Opinion

Its new president correct about WVU

An editorial from The Intelligencer/Wheeling News-Register

WHEELING, W.Va. — At first glance, it might seem obvious that college and university presidents should make students their top priority. That has never been more true than today, with the cost of higher education spiraling upward and graduates who have enormous debts accompanied by uncertainty over whether they can find jobs.

But major universities are exceedingly complex. Consider West Virginia University, our state’s flagship institution of higher learning. In addition to that role, it also is the premier research center in the state and a key health care provider. WVU officials must balance a variety of roles ranging from the university Extension Service to a network of experimental farms and forests.

E. Gordon Gee was aware of all that when he came back to West Virginia to become president of WVU after a stint at Ohio State. The Mountain State appeals to him in part because he previously served as WVU’s president from 1981-85.

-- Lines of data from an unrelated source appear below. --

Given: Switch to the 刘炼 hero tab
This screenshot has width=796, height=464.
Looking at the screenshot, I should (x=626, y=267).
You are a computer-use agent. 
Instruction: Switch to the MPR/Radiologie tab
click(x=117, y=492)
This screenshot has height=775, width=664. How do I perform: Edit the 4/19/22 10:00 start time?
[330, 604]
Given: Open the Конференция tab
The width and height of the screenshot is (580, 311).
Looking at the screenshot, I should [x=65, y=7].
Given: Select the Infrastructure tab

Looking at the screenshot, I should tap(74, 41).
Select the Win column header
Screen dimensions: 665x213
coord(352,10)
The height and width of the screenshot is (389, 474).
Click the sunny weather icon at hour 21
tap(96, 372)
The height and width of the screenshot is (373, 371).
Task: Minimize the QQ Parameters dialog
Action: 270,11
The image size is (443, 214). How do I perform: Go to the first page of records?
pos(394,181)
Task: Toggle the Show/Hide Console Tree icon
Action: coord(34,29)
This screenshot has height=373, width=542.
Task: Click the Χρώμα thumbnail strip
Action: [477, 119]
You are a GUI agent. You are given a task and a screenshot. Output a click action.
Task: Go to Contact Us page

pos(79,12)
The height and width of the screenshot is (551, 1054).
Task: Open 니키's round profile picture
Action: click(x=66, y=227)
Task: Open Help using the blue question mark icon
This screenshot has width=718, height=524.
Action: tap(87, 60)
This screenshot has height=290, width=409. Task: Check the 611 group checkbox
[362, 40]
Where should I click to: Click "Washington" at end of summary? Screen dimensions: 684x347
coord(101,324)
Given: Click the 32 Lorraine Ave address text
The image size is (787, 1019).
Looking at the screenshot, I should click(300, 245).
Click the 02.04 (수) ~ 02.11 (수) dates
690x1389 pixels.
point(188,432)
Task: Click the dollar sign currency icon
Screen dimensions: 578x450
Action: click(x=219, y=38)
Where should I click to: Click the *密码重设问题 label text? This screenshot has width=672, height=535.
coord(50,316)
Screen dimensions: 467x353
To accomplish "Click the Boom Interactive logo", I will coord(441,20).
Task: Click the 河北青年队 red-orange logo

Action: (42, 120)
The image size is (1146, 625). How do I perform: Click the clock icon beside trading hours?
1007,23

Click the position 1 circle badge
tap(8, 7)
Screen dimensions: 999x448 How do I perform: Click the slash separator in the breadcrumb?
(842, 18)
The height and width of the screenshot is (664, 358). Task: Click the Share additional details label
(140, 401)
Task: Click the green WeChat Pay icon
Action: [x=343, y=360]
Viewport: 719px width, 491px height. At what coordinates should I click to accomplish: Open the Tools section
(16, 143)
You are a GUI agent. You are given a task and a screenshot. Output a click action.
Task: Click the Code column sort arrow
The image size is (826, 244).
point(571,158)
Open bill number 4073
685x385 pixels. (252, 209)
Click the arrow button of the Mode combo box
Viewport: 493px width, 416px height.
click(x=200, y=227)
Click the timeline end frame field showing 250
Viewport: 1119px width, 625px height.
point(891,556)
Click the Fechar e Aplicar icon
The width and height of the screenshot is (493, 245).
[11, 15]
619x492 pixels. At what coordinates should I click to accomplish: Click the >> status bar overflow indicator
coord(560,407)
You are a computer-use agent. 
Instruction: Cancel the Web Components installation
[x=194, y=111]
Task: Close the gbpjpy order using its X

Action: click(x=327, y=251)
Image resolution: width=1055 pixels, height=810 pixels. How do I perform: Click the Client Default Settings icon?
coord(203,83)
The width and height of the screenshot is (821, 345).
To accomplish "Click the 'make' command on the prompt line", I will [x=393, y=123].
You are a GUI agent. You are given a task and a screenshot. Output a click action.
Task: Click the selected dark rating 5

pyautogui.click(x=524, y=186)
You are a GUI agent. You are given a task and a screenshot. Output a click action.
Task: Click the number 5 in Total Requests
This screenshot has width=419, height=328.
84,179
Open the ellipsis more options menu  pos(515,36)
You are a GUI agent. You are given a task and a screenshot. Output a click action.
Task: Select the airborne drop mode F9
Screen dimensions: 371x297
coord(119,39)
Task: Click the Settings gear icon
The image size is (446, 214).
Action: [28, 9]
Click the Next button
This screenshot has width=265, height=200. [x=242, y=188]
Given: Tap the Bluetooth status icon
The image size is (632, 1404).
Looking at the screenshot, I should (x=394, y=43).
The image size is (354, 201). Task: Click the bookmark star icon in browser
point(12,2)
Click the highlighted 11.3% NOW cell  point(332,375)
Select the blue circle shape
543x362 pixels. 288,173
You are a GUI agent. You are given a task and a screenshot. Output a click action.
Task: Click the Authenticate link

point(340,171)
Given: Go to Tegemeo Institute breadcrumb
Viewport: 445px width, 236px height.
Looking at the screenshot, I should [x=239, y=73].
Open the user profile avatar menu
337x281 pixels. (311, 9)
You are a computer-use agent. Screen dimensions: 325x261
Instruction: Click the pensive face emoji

Gee is quite popular, in large measure because his career has shown him to be one of the most innovative, energetic, capable higher education leaders in the nation.

But he is becoming well-liked among the WVU student body because of his philosophy, which he outlined in an interview published in the Sunday News-Register.

Students are among Gee’s top priorities. “We have to understand that without their success, without this place being affordable and available to them, without them finding an intellectual, social and cultural atmosphere that is really helpful to them, we will not be successful,” he said.

It would be difficult to find a better one-sentence summation of what WVU needs to mean to West Virginians…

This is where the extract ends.